Start of Text for analysis

Breast cancer occurs more frequently and is more progressive in obese patients, according to a new study from an international team of researchers who found that the fat around tumors aids in the expansion and invasion of cancer stem cells (CSCs), which are responsible for the growth of tumors.
Cancer stem cells are a small subset of cells within tumors that are responsible for metastasis and allow cancers to spread and form in several organs of the body. Because conventional chemotherapy and radiotherapy are not able to eliminate CSCs, a relapse often occurs after the first successful treatment.
The influence of obesity on cancer morbidity and mortality is supported by the research — specifically, that up to 20 percent of cancer-related deaths may be associated with obesity. Obese women are at greater risk of developing breast cancer after menopause, and they experience a worse progression of the disease, regardless of age. The mechanisms by which obesity leads to the development of cancer still remain unclear. Obesity-related fat can be responsible for local inflammation and can prevent adipocytes, cells that primarily compose adipose tissue, from maturing.

End of Text for analysis
Start of Records

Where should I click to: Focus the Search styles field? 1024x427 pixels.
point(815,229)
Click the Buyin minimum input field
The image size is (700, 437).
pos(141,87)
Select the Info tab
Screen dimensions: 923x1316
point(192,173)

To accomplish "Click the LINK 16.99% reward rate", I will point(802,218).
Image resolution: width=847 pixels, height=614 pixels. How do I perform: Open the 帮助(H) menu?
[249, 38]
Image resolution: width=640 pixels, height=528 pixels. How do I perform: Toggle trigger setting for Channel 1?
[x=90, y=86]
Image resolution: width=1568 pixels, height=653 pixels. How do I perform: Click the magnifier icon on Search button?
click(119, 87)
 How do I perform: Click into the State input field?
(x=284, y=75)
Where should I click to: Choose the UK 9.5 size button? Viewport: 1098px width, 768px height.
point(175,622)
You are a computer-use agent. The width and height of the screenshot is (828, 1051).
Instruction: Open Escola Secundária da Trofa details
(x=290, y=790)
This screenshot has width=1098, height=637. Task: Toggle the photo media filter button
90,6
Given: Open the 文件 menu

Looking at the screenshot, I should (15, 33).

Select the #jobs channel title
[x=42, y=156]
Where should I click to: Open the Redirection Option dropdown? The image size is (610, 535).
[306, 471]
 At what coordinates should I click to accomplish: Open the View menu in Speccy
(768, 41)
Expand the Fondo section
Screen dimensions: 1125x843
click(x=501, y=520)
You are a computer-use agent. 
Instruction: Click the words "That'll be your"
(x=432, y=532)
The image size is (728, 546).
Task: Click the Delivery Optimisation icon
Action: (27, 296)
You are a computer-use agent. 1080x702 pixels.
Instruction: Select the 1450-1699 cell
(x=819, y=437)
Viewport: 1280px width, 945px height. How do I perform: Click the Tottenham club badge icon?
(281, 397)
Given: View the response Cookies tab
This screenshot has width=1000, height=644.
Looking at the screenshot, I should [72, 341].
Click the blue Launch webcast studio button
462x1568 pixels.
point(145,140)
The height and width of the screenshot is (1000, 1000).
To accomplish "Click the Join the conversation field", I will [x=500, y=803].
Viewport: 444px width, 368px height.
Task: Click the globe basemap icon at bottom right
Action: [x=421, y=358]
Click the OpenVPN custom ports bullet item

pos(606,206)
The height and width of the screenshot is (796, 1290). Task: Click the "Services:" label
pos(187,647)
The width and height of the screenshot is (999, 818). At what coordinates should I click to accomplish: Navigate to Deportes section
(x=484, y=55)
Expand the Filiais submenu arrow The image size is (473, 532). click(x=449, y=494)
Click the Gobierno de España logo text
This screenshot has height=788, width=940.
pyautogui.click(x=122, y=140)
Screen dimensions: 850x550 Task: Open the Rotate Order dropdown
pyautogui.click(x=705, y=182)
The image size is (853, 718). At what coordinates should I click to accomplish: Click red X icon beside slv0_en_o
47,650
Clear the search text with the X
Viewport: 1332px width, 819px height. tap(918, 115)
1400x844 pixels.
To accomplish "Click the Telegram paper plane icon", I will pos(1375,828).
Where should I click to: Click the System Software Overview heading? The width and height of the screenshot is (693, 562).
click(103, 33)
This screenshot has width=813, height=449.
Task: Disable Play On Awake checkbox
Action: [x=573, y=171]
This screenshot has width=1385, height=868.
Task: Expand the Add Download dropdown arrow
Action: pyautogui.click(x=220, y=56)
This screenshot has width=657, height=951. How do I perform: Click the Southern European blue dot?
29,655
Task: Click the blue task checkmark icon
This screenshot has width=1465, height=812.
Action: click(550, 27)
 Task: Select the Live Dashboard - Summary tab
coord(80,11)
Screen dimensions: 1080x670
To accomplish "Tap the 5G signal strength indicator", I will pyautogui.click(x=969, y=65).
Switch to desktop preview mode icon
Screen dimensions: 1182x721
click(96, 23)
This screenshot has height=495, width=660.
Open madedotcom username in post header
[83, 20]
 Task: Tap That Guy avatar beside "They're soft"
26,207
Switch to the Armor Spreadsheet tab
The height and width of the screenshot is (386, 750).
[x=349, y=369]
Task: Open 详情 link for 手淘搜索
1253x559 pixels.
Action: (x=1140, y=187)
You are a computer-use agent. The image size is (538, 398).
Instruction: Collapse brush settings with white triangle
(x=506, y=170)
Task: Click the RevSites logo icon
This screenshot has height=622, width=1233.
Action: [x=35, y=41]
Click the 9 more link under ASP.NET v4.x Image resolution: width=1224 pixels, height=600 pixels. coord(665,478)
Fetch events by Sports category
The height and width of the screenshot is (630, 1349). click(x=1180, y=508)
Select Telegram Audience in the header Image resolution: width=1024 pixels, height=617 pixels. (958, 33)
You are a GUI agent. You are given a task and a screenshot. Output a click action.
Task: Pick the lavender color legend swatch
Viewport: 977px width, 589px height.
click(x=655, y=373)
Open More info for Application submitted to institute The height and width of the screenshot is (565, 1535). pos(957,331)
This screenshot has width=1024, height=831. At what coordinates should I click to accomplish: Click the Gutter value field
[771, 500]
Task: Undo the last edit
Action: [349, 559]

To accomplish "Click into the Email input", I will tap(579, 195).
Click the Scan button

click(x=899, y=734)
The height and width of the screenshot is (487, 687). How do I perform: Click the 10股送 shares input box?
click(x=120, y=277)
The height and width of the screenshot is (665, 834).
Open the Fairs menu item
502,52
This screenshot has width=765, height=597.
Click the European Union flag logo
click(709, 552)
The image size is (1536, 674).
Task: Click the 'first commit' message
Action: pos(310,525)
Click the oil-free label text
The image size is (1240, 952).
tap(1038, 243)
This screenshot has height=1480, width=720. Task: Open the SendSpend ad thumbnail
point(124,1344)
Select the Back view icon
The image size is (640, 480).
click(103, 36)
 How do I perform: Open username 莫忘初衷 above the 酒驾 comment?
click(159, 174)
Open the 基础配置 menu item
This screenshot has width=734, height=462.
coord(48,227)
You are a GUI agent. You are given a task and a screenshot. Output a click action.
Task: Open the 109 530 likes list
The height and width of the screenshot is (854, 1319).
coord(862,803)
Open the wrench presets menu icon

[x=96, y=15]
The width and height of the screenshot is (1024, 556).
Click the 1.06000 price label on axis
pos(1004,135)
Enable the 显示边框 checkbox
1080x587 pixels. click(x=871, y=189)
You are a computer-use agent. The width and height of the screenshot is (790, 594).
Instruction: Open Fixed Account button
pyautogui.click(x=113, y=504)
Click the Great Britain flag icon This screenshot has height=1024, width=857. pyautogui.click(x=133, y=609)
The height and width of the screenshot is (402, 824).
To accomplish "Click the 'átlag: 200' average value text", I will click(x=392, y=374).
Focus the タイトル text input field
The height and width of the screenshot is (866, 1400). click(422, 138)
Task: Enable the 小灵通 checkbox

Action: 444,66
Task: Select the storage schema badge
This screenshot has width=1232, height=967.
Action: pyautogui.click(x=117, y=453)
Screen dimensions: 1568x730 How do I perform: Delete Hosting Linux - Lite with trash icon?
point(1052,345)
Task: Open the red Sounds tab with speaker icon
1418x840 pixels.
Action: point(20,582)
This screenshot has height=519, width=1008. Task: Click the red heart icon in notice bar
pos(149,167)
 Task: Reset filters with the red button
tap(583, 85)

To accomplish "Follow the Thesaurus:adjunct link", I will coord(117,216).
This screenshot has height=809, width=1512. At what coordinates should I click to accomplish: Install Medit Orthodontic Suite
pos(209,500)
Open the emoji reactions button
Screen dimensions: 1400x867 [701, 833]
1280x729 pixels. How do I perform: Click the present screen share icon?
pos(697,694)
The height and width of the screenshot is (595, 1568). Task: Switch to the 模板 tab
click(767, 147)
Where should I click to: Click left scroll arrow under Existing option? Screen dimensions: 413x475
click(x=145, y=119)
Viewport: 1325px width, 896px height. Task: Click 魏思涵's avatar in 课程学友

End of Records

What to do:
1. Answer these questions from the passage on obesity and breast cancer:
(a) What share of cancer-related deaths may be associated with obesity?
(b) Why does a relapse often occur after the first successful treatment?
(c) Which cells primarily compose adipose tissue?
2. For each statement, decide whether it agrees with the passage on obesity and breast cancer, and support each decision with the deciding words quoted from the passage.
(a) Obese women face a greater risk of developing breast cancer only before menopause.
(b) The mechanisms by which obesity leads to cancer are well understood.
(c) Cancer stem cells are a small subset of cells within tumors.
3. Carry on the passage on obesity and breast cancer, starting after its final sentence.
These entries bear no relation to the passage on obesity and breast cancer.

Answers:
1.
(a) Up to 20 percent.
(b) Conventional chemotherapy and radiotherapy are not able to eliminate cancer stem cells.
(c) Adipocytes.

2.
(a) No: "Obese women are at greater risk of developing breast cancer after menopause."
(b) No: "The mechanisms by which obesity leads to the development of cancer still remain unclear."
(c) Yes: "Cancer stem cells are a small subset of cells within tumors."

3.
In the study titled “Interactions between Adipocytes and Breast Cancer Cells Stimulate Cytokine Production and Drive Src/Sox2/miR-302b–Mediated Malignant Progression,” published in Cancer Research, researchers cultured adipocytes and breast cancer cells together and observed their effect on tumor aggressiveness, capacity of local invasion, and metastatic potential.
The scientists revealed that the interaction between tumor cells and immature adipocytes over the first phases of breast cancer development caused increased secretion of cytokines, which are proinflammatory regulatory proteins. “Cytokines cause a greater expansion of highly metastatic CSCs,” study author Juan Antonio Marchal Corrales said in a press release.
The authors also described the underlying mechanism by which this phenomenon occurs, and its association with the activation of the SRC kinase protein, which in turn activates the Sox2 transcription factor (essential to maintain stem cells characteristics) and a small RNA molecule, miRNA-302b.
“The prolonged coculture of tumor cells with immature adipocytes or cytokines increased the proportion of CSCs (which had the ability to form new tumors), the presence of tumor cells in blood, and the metastatic potential after its implementation in mice,” Marchal said. “And last, we found that SRC-Kinase-inhibiting drugs decrease the production of cytokines and CSCs.”
These observations can explain the increased rate of breast cancer mortality in obese patients and provide a novel preclinical rationale to investigate the efficacy of SRC inhibitors for breast cancer therapy.